-------- PROVIDED RECORDS --------
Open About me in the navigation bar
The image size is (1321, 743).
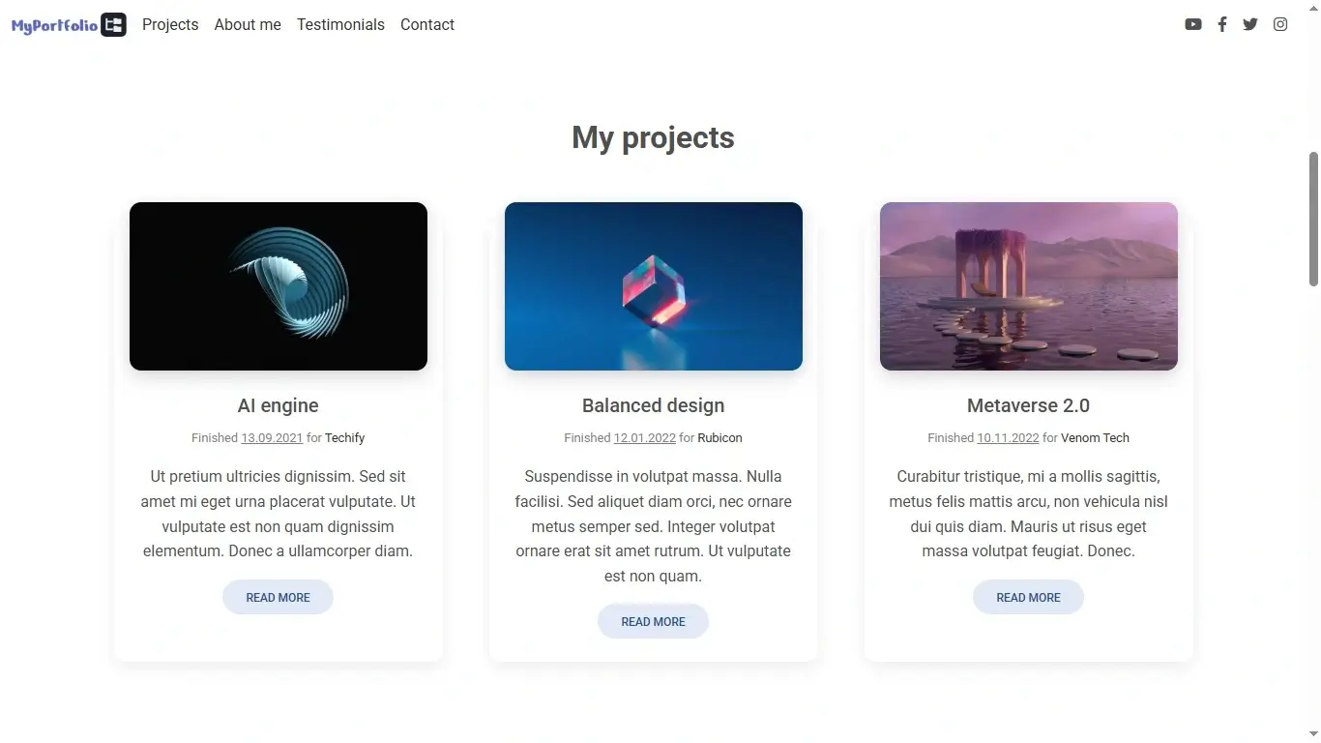click(248, 25)
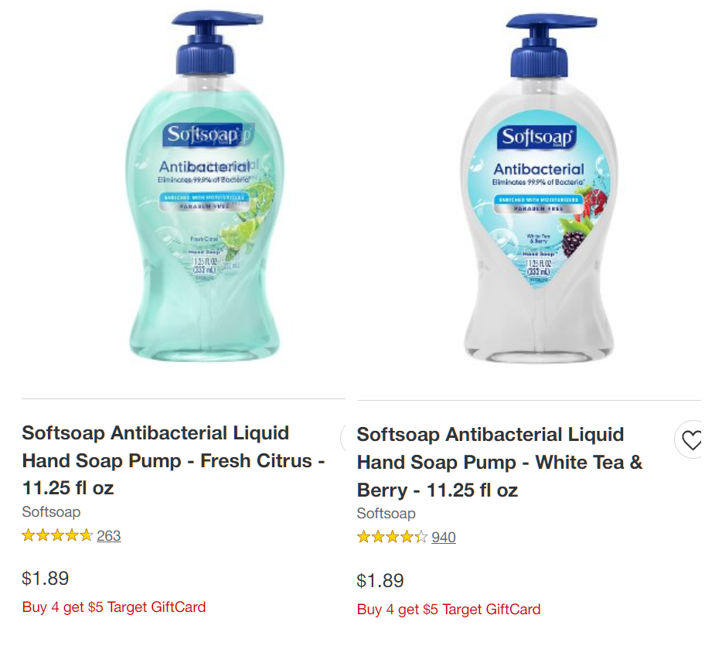Screen dimensions: 705x656
Task: Click the Softsoap brand under White Tea & Berry
Action: click(386, 514)
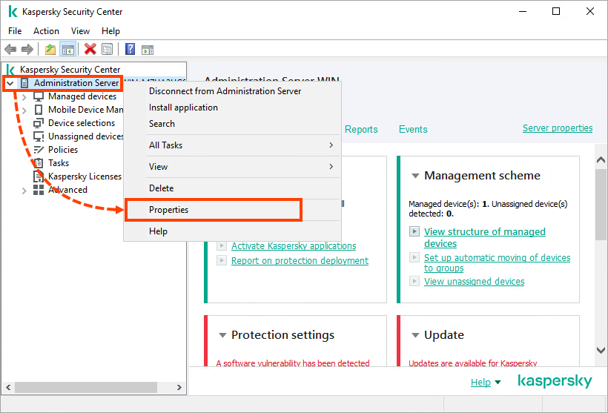Image resolution: width=608 pixels, height=413 pixels.
Task: Switch to the Events tab
Action: click(413, 129)
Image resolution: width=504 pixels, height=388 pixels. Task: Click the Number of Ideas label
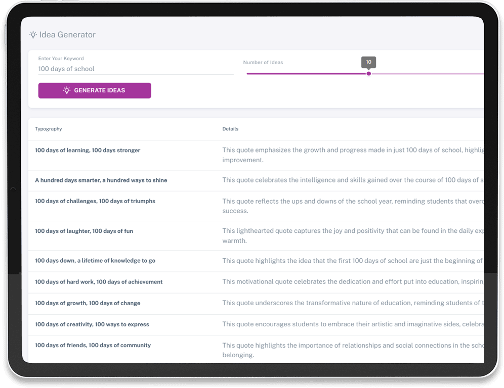pos(263,63)
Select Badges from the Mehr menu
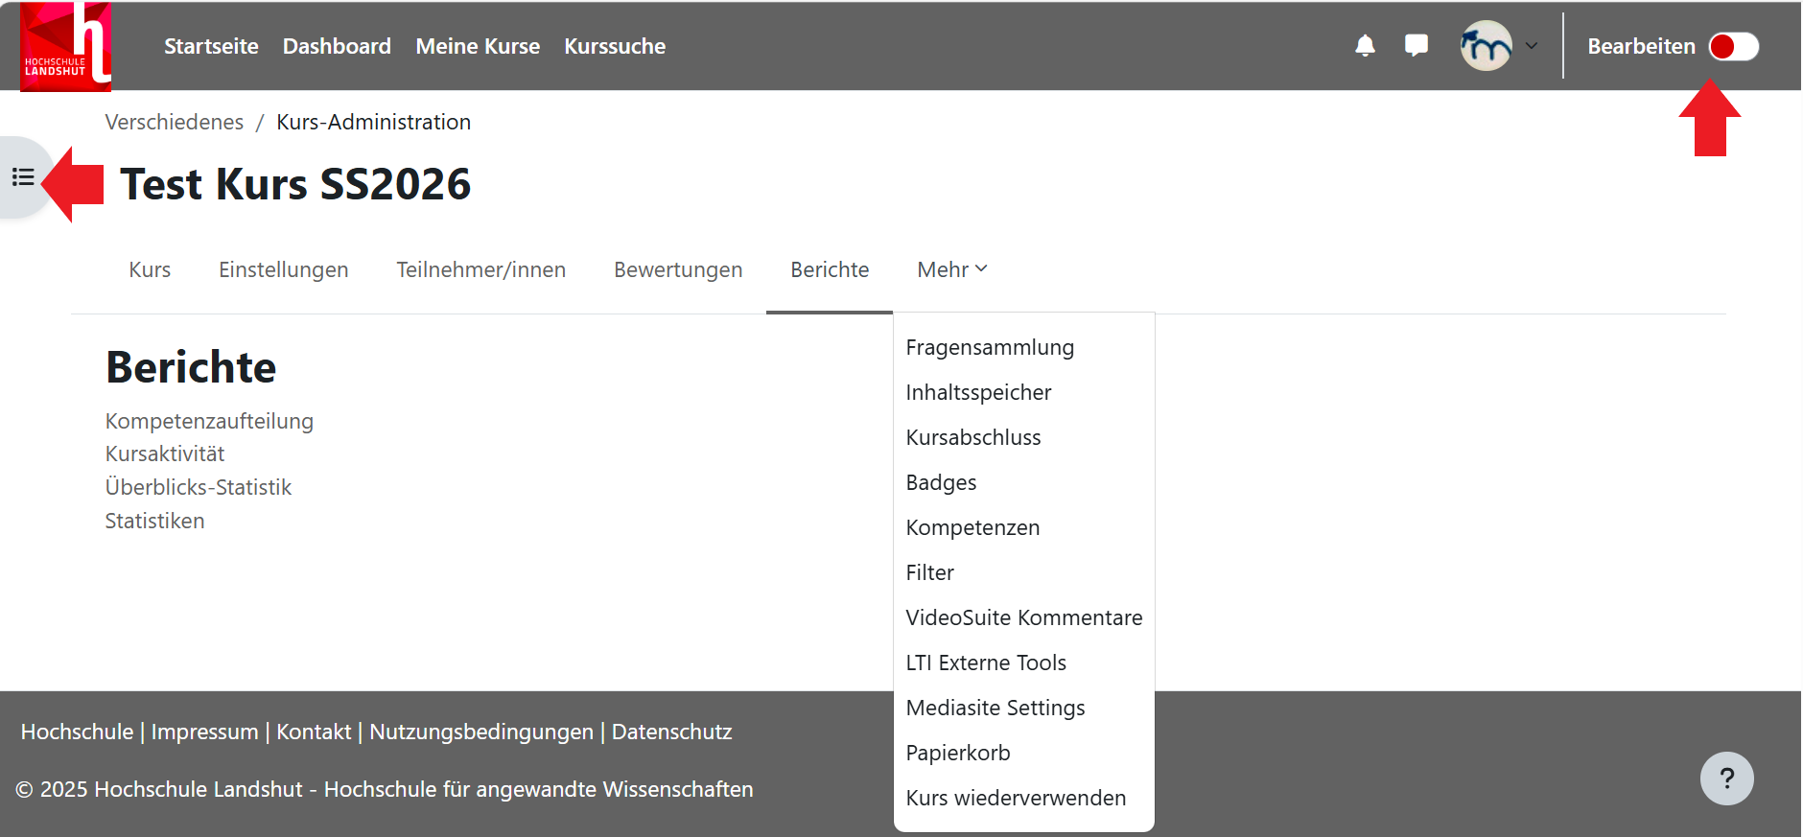Screen dimensions: 1803x837 point(941,482)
--------
Retype the listing exactly. Leave out its pictures.

RESULT OF THIS EXERCISE>
Open About me in the navigation bar
The image size is (1321, 743).
click(248, 25)
Screen dimensions: 705x656
Task: Click the Softsoap brand under White Tea & Berry
Action: click(386, 514)
Image resolution: width=608 pixels, height=413 pixels.
Task: Switch to the Events tab
Action: click(413, 129)
Image resolution: width=504 pixels, height=388 pixels. Task: Click the Number of Ideas label
pos(263,63)
Select Badges from the Mehr menu
Screen dimensions: 1803x837 point(941,482)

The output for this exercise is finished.